ISLAMABAD: The Pakistan Muslim League-N rejected on Saturday the claims made by President Asif Ali Zardari about the government’s achievements and said he was perhaps speaking about some other country.
“There was nothing new in Zardari’s speech other than false claims. (The) PPP has delivered nothing to the nation in four years. The president was talking about developments in some other country, and not in Pakistan,” Chaudhry Nisar Ali Khan, Leader of Opposition in the National Assembly, told newsmen outside the Parliament House after boycotting the president’s speech.
Federal Information Minister Dr Firdous Ashiq Awan slammed the opposition and alleged that through sloganeering and boycott, it had actually tried to catch headlines in the media.
Talking to newsmen outside the Parliament House, the minister said at a time when Pakistan People’s Party and its allies were “writing history”, the opposition was doing “politics for drawing media attention and catching headlines”.
Chaudhry Nisar said all opposition parties were united and participated in the protest during the president’s speech and termed it a “remarkable achievement”.
He said that the PPP coalition partners were equally responsible for the “bad governance and worst situation” prevailing in the country.
Replying to a question on the move of the Muttahida Qaumi Movement to first announce a boycott of the sitting and then to attend it, he said the MQM was protesting on the extortion issue only to increase its price tag.
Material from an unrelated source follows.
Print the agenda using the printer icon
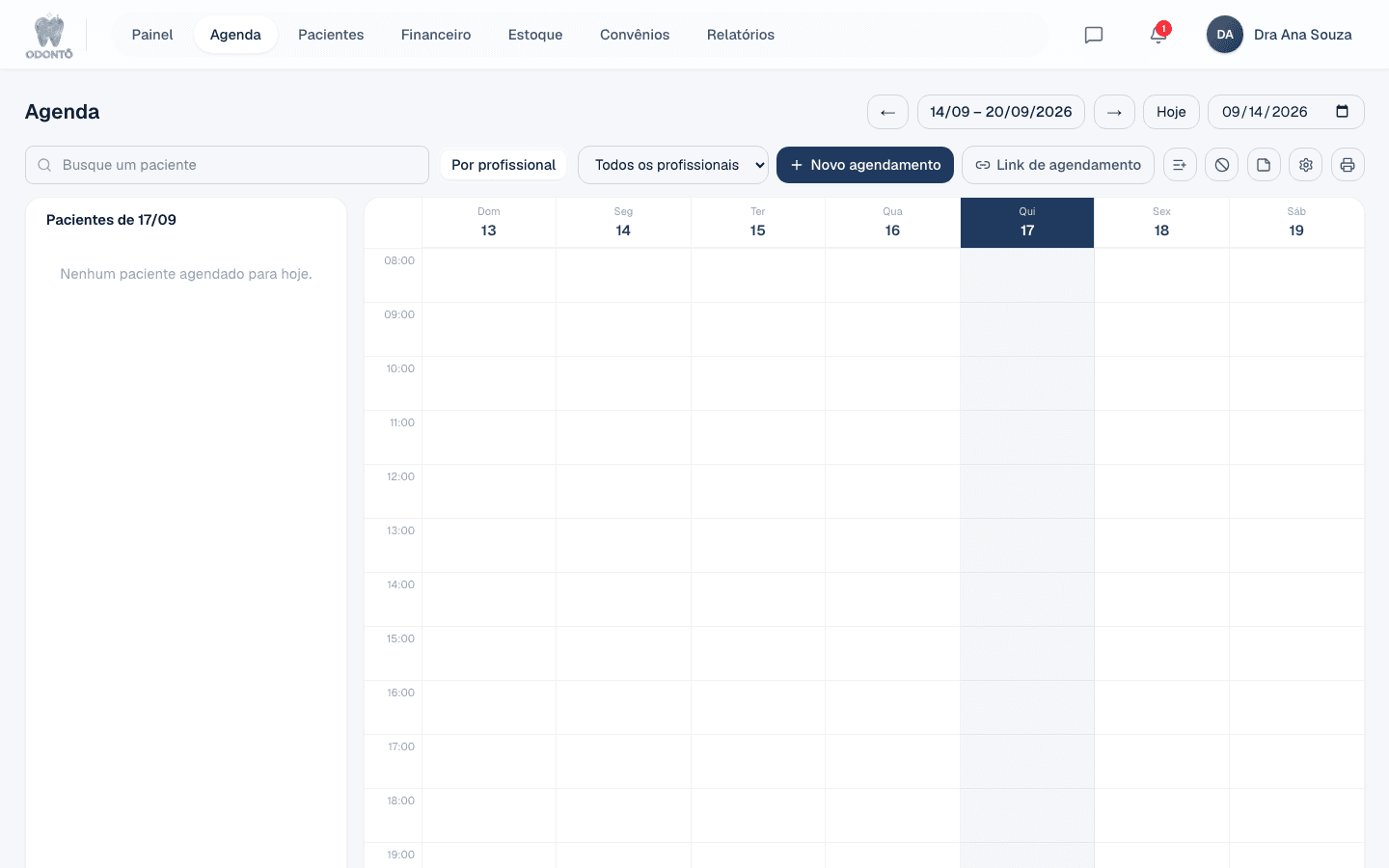 1348,165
The whole nation, he said, knew which party had started extortion in Karachi.
The PML-N stalwart accused President Zardari of doing business in the name of reconciliation and said the government allies were receiving their due price for the deal.
He expressed surprise that when the common man was suffering from inflation, unemployment and lawlessness, President Zardari was counting the “so-called achievements”. “Pakistan, where we live in, is in a state of misery.”
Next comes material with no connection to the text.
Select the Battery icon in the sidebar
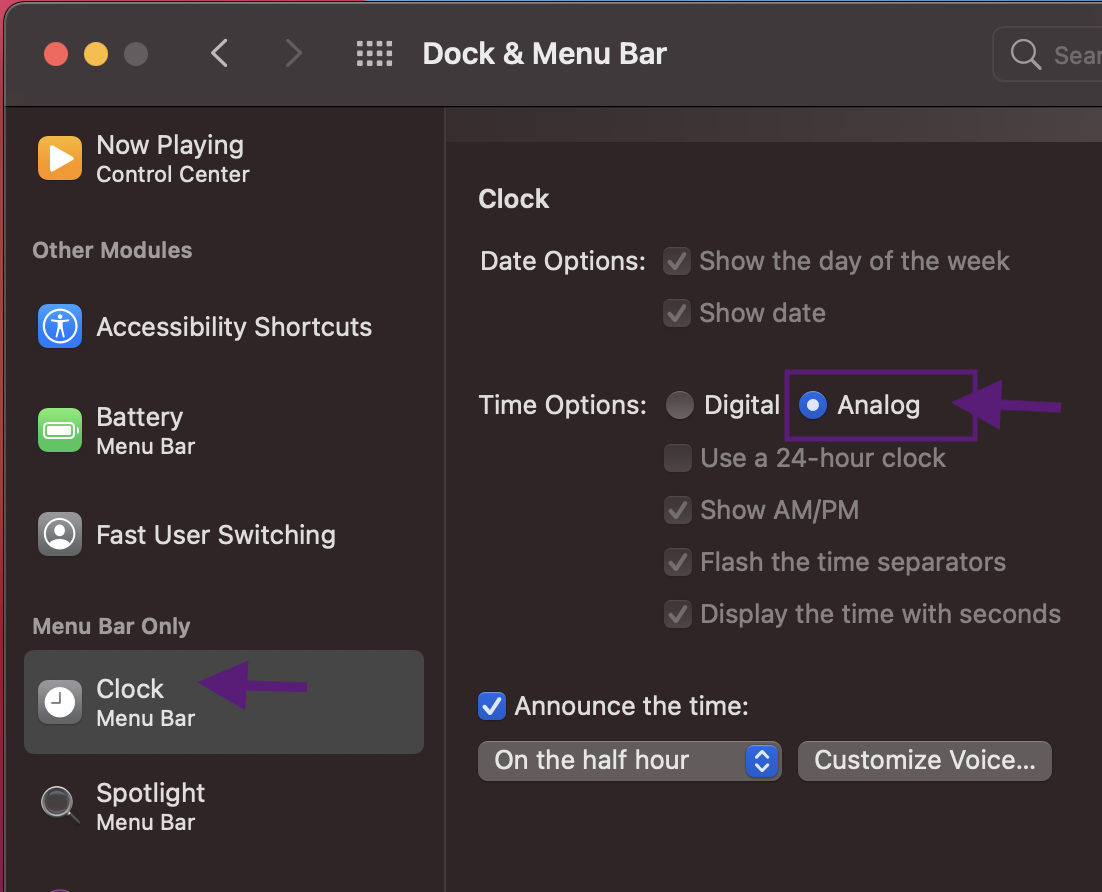point(59,430)
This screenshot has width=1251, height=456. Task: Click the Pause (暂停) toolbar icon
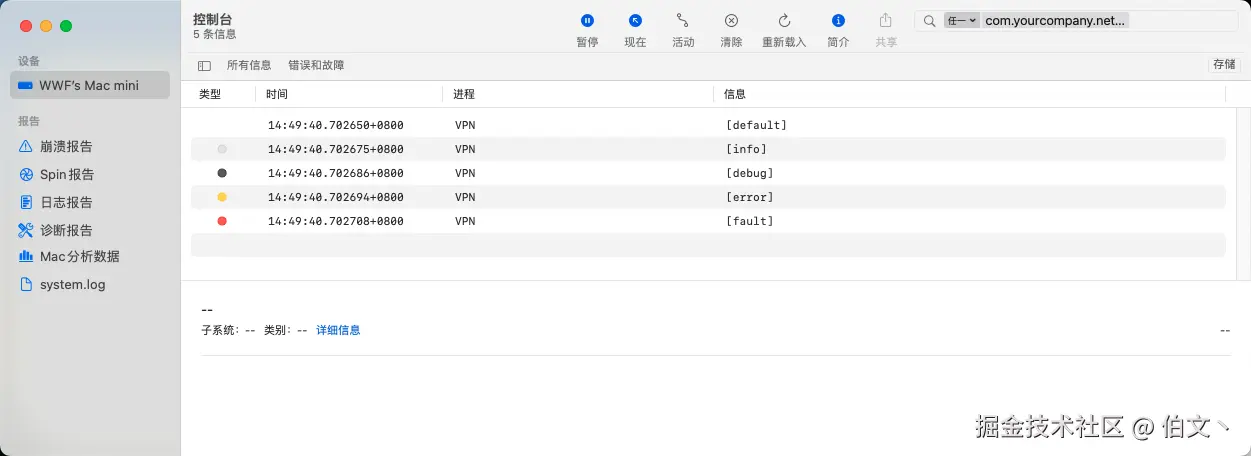tap(587, 21)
Chaudhry Nisar accused President Zardari of completing the agenda left unfulfilled by Gen (retd) Pervez Musharraf.
Justifying the opposition’s strategy of boycotting the president’s speech after raising slogans, he said it would have been a big joke if they had kept listening to the president quietly.
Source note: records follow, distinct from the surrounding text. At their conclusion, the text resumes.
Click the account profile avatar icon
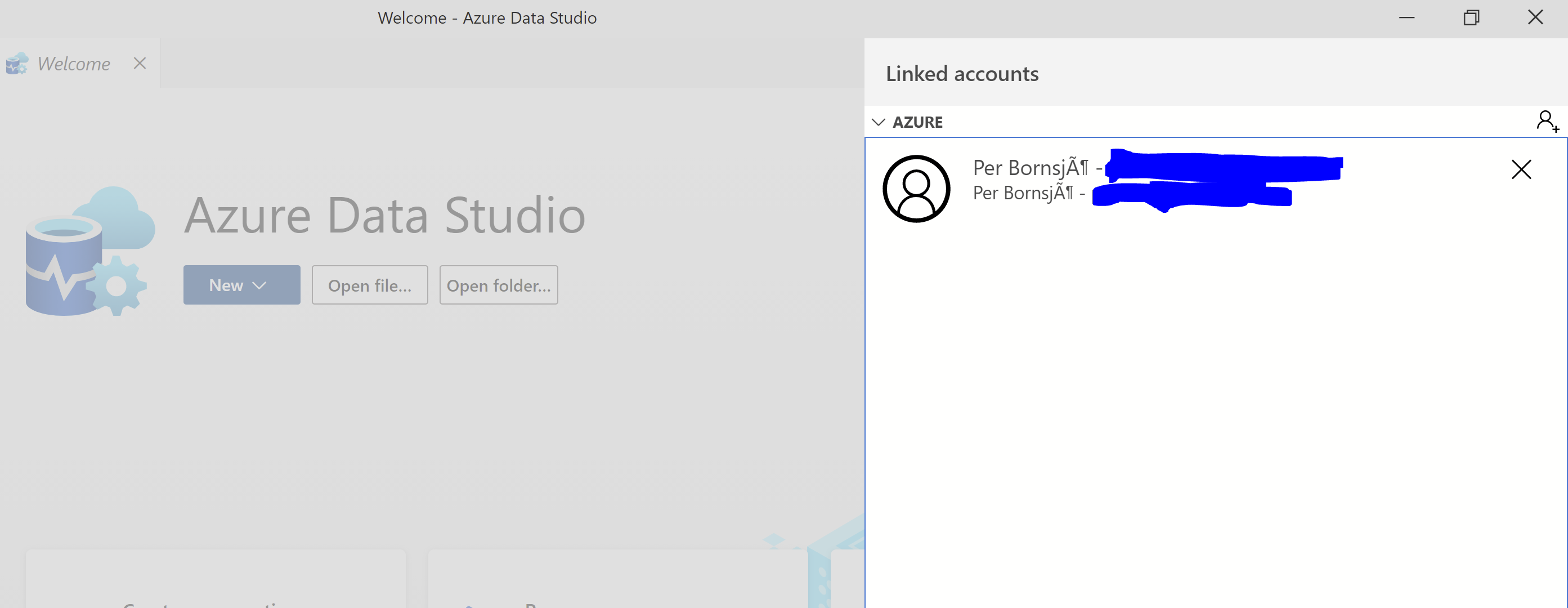This screenshot has width=1568, height=608. pos(916,188)
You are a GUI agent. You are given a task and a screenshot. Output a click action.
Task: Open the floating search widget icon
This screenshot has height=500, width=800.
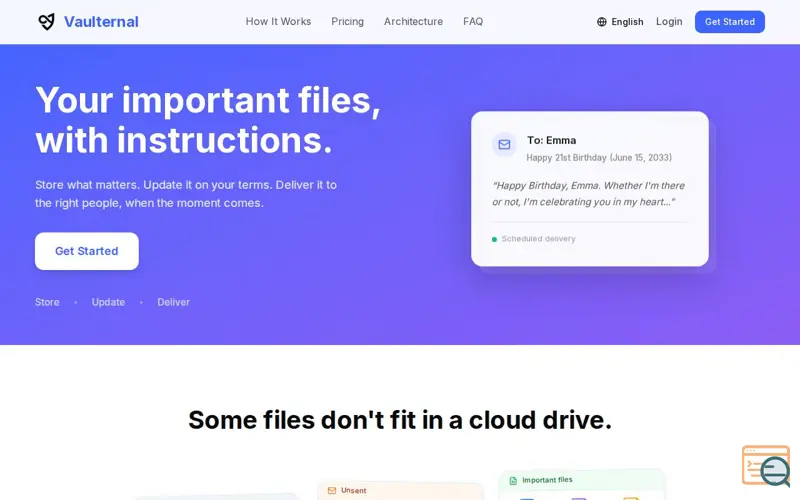pos(766,466)
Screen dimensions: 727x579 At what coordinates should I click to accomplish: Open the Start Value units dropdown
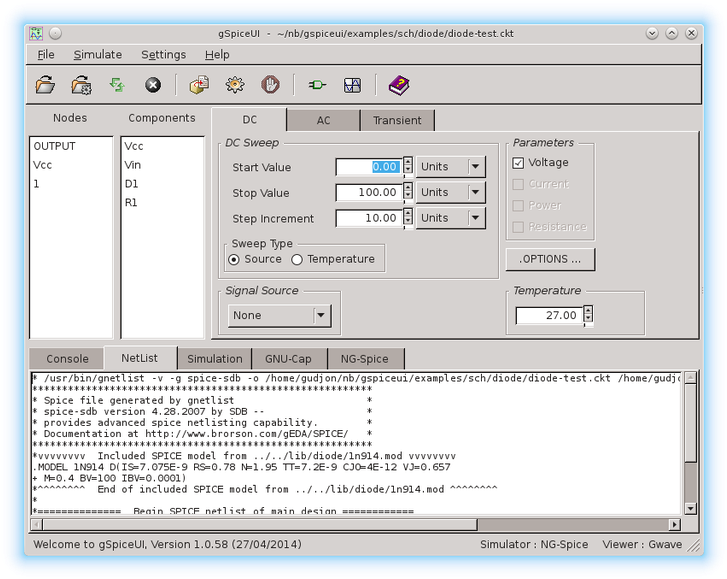pos(476,167)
Responding to a question about retirement of ISI Director General Ahmed Shuja Pasha, the opposition leader said that he was not sad about the retirement, but “a revolutionary party has been orphaned”, obviously referring to Imran Khan’s Pakistan Tehrik-i-Insaaf.
Information Minister Firdous Ashiq Awan said the president in his speech had given a clear roadmap to resolve people’s problems.
When asked to explain the roadmap, she gave a vague reply and said it was based on continuity of parliament, consistency of policies and strengthening of democratic institutions.
“The current parliament has entered its last year. And after completion of its tenure, there would be a smooth transition to the next government through a free, fair and independent election commission. It would happen for the first time in country’s history,” the minister said.
She pointed out that it was also for the first time in the country’s history that all major political parties were in power in one way or the other. Some are in power in the centre, she said, while others were enjoying it in provinces.
The president, Ms Awan said, had set a new tradition by respecting other’s mandate and providing everyone an opportunity to remain in power.
To a question about the PML-N members’ slogans highlighting the issues of poverty, unemployment and price-hike, the minister said all those issues were not new and were mainly provincial subjects. She said the provincial governments shared equal responsibility for such problems.
She said the PML-N was ruling the biggest province and in this way they were also protesting against their own government.
Replying to another query, Ms Awan said the PPP did no believe in confrontation with the judiciary. “We have rendered sacrifices for the restoration of judiciary and we fully know how to respect it. Nobody should dictate us in this regard,” she said.